# Tau Color Scheme for Vehicles, Etc.



## Spawner105 (Jul 27, 2012)

So i finally found a color scheme i like but i only have pictures of a fire warrior. So my question is how should i transfer it on to Crisis Battlesuits, hammerheads, piranhas and so forth. I'll post a picture of the warrior, sorry if its a lot to ask about all those units but any help at all is appreciated.


----------



## morfangdakka (Dec 31, 2006)

Your color scheme actually looks like the GW one but in reverse. So look at the GW paint scheme for their crisis suits and such and just reverse it to your scheme. Paint the tan parts red and the red parts of the GW scheme tan. I think that would be an easy way to paint your different options.


----------



## Dave T Hobbit (Dec 3, 2009)

Alternatively, you could go with a simple hardshell is red, flexible is sandy scheme, so Crisis suits would be almost solid red


----------



## Insanity (Oct 25, 2011)

Your scheme is very similar to mine, although your's looks better 

But as Dave said, I paint the majority of my crisis suits red, except for "legs" pretty much where the thigh plating ends and before the feet start. Those are black.

Although I thought that the majority of it being red looked really bland, so I picked out different sections of the armour and added some tan parts to them and so blue (the blue is part of my colour scheme.

here is a link to Tau army that will give you a better idea.

http://www.heresy-online.net/forums/showthread.php?t=112569


----------



## Spawner105 (Jul 27, 2012)

I didnt paint that model as much as id like to claim i did i found it on tauofwar.blogspot and just really liked it but now im leaning towards a jungle theme im so indecisive.


----------



## Spawner105 (Jul 27, 2012)

I like the cloth to be a bit darker but i think ill role with it.


----------



## Azkaellon (Jun 23, 2009)

Nice work man, Can't wait to see your crisis suits!


----------



## Spawner105 (Jul 27, 2012)

Thanks guys for the help! Im gonna start picking up my models this week and get started, ill post my progress.


----------

◆ Extracted information ◆
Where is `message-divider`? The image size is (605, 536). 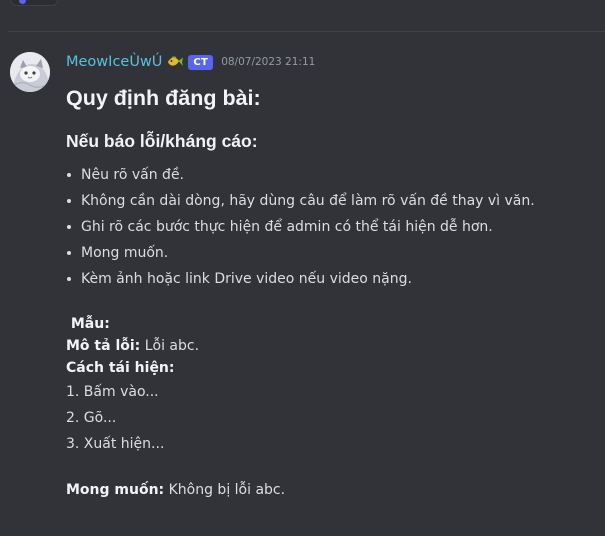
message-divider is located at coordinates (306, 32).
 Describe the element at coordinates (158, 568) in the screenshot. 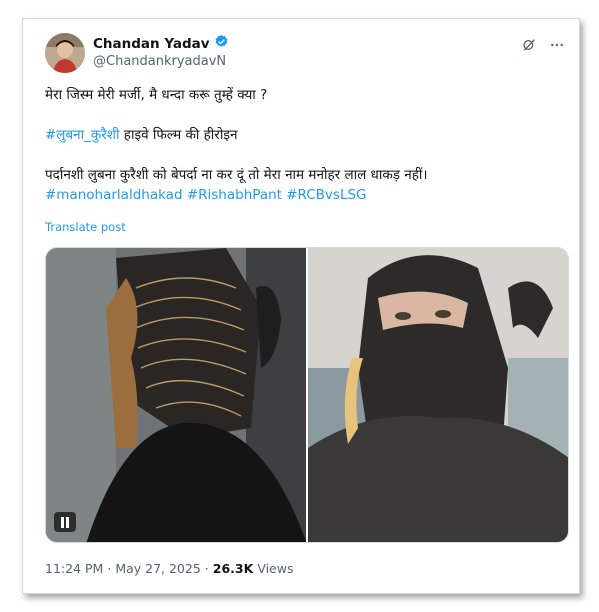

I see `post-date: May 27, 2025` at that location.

--

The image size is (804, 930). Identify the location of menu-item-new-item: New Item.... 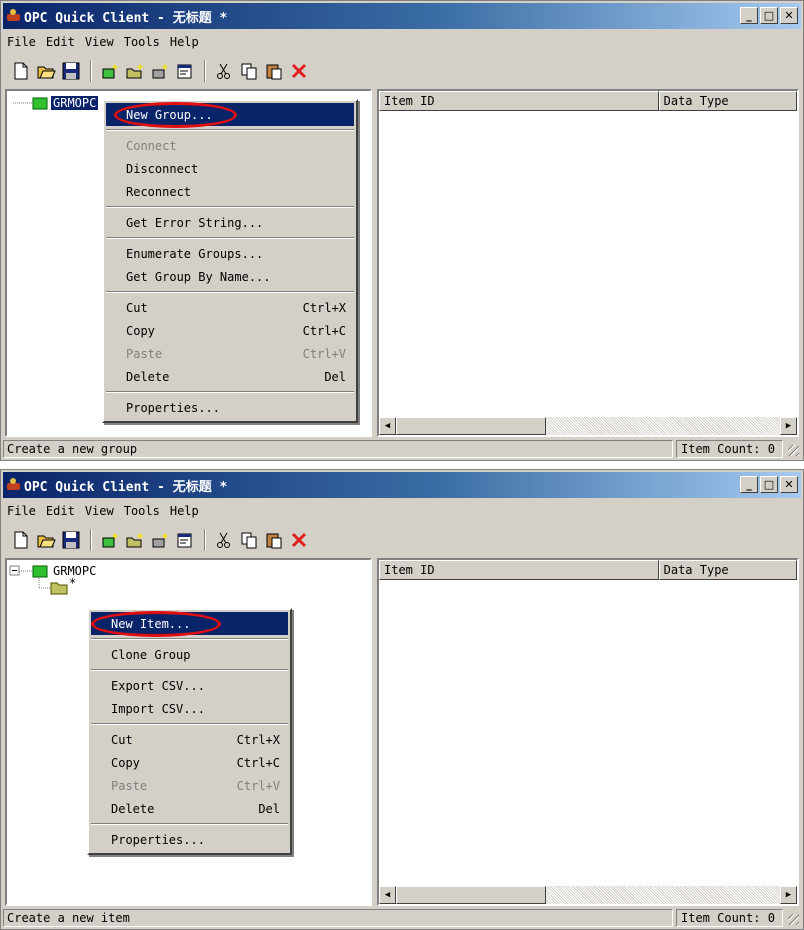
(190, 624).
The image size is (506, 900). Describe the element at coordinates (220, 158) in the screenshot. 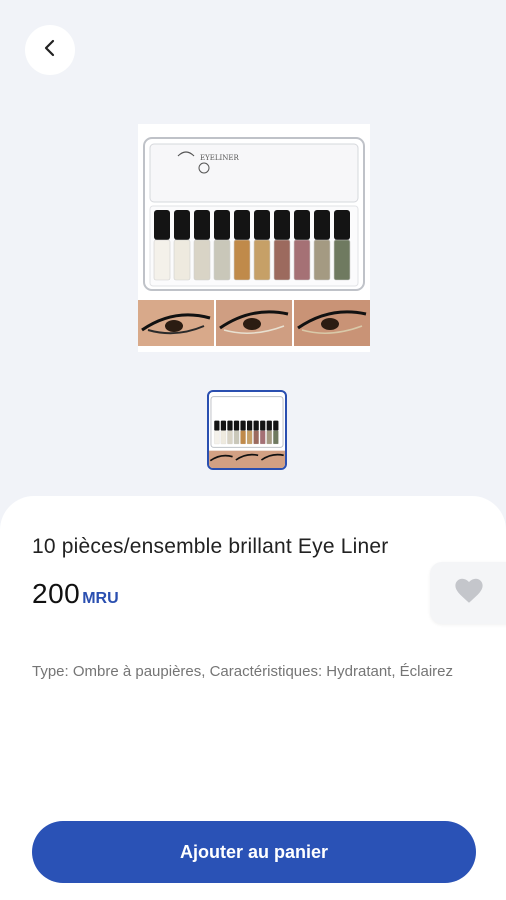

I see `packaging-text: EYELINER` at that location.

...

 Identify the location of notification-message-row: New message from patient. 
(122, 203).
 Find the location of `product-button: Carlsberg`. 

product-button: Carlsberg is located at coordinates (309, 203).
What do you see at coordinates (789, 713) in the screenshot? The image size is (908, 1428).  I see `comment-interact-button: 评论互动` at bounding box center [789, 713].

◆ Things to do ◆
A. Please set down the whole forum thread on Tau color schemes, word for word.
B. Switch "screenshot" to "screen capture" in the entries between the lines holding "Find the location" and "What do you", inclusive, and give back only those lines with nothing else changed.
The forum thread and the entries are separate material.

◆ Per-task answers ◆
A.
# Tau Color Scheme for Vehicles, Etc.



## Spawner105 (Jul 27, 2012)

So i finally found a color scheme i like but i only have pictures of a fire warrior. So my question is how should i transfer it on to Crisis Battlesuits, hammerheads, piranhas and so forth. I'll post a picture of the warrior, sorry if its a lot to ask about all those units but any help at all is appreciated.


----------



## morfangdakka (Dec 31, 2006)

Your color scheme actually looks like the GW one but in reverse. So look at the GW paint scheme for their crisis suits and such and just reverse it to your scheme. Paint the tan parts red and the red parts of the GW scheme tan. I think that would be an easy way to paint your different options.


----------



## Dave T Hobbit (Dec 3, 2009)

Alternatively, you could go with a simple hardshell is red, flexible is sandy scheme, so Crisis suits would be almost solid red


----------



## Insanity (Oct 25, 2011)

Your scheme is very similar to mine, although your's looks better 

But as Dave said, I paint the majority of my crisis suits red, except for "legs" pretty much where the thigh plating ends and before the feet start. Those are black.

Although I thought that the majority of it being red looked really bland, so I picked out different sections of the armour and added some tan parts to them and so blue (the blue is part of my colour scheme.

here is a link to Tau army that will give you a better idea.

http://www.heresy-online.net/forums/showthread.php?t=112569


----------



## Spawner105 (Jul 27, 2012)

I didnt paint that model as much as id like to claim i did i found it on tauofwar.blogspot and just really liked it but now im leaning towards a jungle theme im so indecisive.


----------



## Spawner105 (Jul 27, 2012)

I like the cloth to be a bit darker but i think ill role with it.


----------



## Azkaellon (Jun 23, 2009)

Nice work man, Can't wait to see your crisis suits!


----------



## Spawner105 (Jul 27, 2012)

Thanks guys for the help! Im gonna start picking up my models this week and get started, ill post my progress.


----------

B.
 Find the location of `product-button: Carlsberg`. 

product-button: Carlsberg is located at coordinates (309, 203).
What do you see at coordinates (789, 713) in the screen capture? The image size is (908, 1428).  I see `comment-interact-button: 评论互动` at bounding box center [789, 713].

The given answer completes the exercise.